このように同じ医療従事者間でも専門職種によりEDSと関連のある因子はやや異なる傾向がある。治療のほとんどが歯の切削等歯科医師一人の単独作業であることや手作業に依存することなど,歯科医師は他の医療職とは異なる特殊性を持つことから,歯科領域における研究成果が重要となる。しかし歯科医師を対象としたEDSと職業性ストレス及び労働時間との関連に関する先行研究は乏しい。そこで本研究では歯科医師のみを対象にした質問票調査を実施し,歯科医師の職業性ストレス及び労働時間とEDSの関連性について構造的に検討することを目的とした。
【方法】
国内の6つの大学病院へ勤務する歯科医師を対象とした質問紙調査を実施した。質問内容は,ESS,個人属性,就労状況及び職業性ストレス簡易調査票項目とした。得られた110名の有効回答を分析対象とし,各項目について,EDSの有無別にカイ二乗検定,フィッシャーの正確確率検定及びトレンド検定を行い,有意差の認められた項目について年齢及び性別調整のために多変量分析を行った。その後, 最終的にEDS有無に関連する項目の構造的な関連性を検討するため,多変量解析にてEDSの有無と有意な関連を認めた項目についてパス解析を行った。
【結果】
全体の半数以上(63.9%)が,週平均労働時間が60時間以上であった。また「,職場の対人関係ストレス」及び「職場環境によるストレス」「イライラ感」「疲労感」「不安感」「抑うつ感」「身体愁訴」「休日平均睡眠時間」「週の平均労働時間(80時間カットオフ)」においてEDSの有無と有意な関連が認められ(p<0.05),これらが高い群はEDS有の割合が高かった。一方「仕事のコントロール度」「仕事の満足度」が高いとEDS有の割合は低くなった。その後,年齢及びカイ二乗検定で有意な関連を認めた各項目を独立変数として投入した多変量分析では「職場の対人関係ストレス」「仕事のコントロール度」「イライラ感」「疲労感」「不安感」「抑うつ感」「身体愁訴」がEDSの有無と有意な関連性を示した。パス解析では「職場の人間関係ストレス」や「抑うつ感」がEDSとの直接的な関連を認めた。一方「仕事の満足度」「仕事のコントロール度」の得点は間接的にEDSと負の関係を示した。
【考察】
今回「労働時間」「職業性ストレス」「日中の過度の眠気リスク」これらの関連性について構造解明のためパス解析を行った。解析を行うにあたり,各観察項目の位置づけについてNIOSH,仕事の要求ー資源モデルであるJD-Rモデルを参考とした解析を行った。4つの変数の中で最もEDSに影響を与えていたのは職場の対人関係ストレスだった(標準化総合効果β=.32)。職場の対人関係ストレスはEDSリスクに直接的な関連のみならず,抑うつ感とも関連が認められた。Kawakamiらによれば,抑うつ感と人間関係の悪さは有意に関連があるとしている。今回の結果はこれらの研究結果と一致する。さらに職場の対人関係ストレスが高いと仕事のコントロール度(β=-0.39)や仕事の満足度(β=-0.12)が低い結果となった。職場の対人関係を良好に保つことは,仕事のコントロールを維持し,EDSリスクを低く保つうえで有効である可能性がある。
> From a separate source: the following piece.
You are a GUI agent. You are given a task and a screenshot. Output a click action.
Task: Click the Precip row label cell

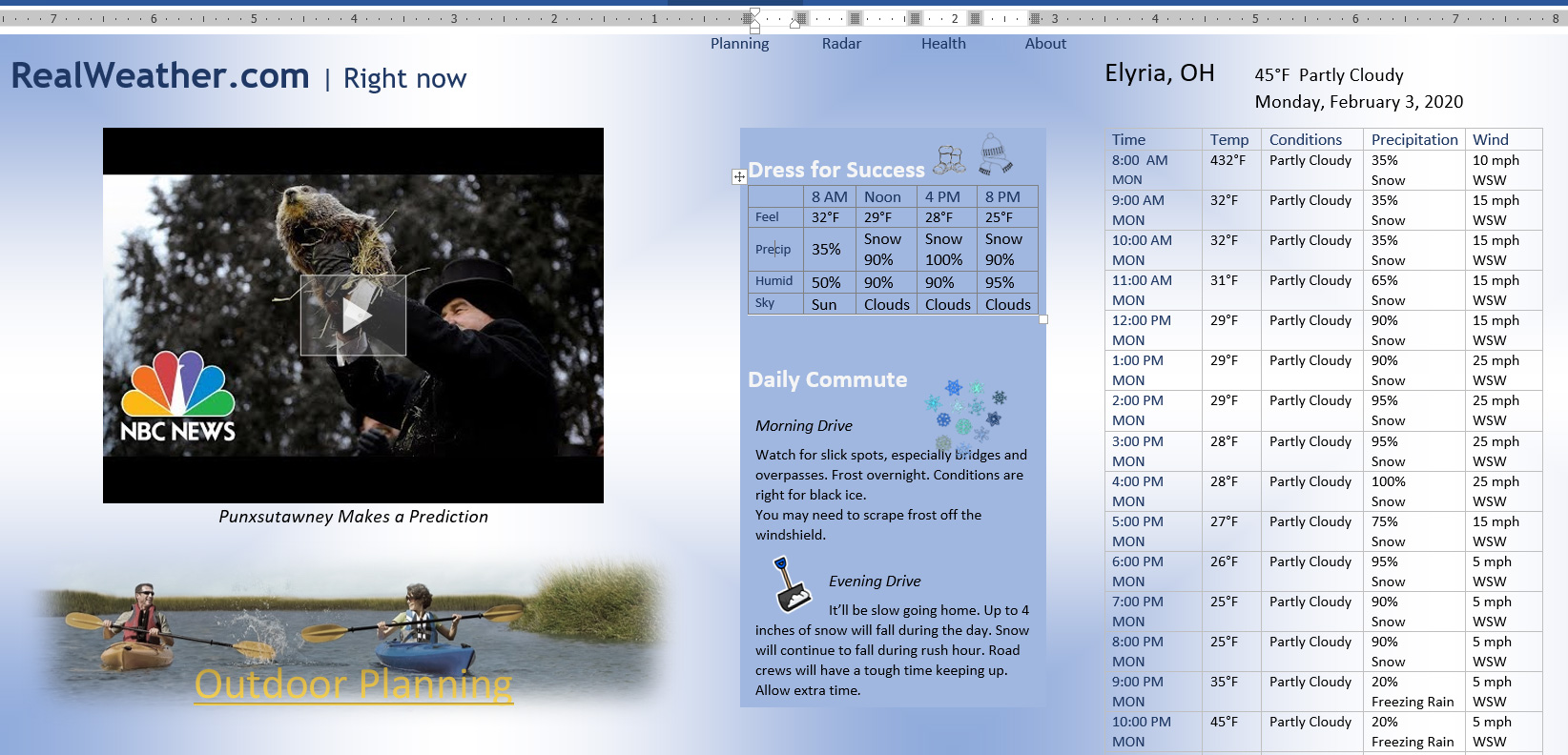[774, 249]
歯科医師において「仕事の満足」「職場での対人関係のストレス」「仕事のコントロール」「抑うつ感」は日中の過度の眠気リスクとの間に関連性があることが示された。しかし本研究は横断研究であることから因果関係の裏打ちは必ずしも十分ではなく,日中の眠気の高さが影響を与える可能性について否定できていない。今後は因果関係についても検証するため,縦断的な調査が必要である。
【結論】
日中の過度の眠気の有無へは,「職場の人間関係ストレス」や「抑うつ感」が直接的に,「仕事のコントロール」と「仕事の満足度」が間接的に関連していることが示された。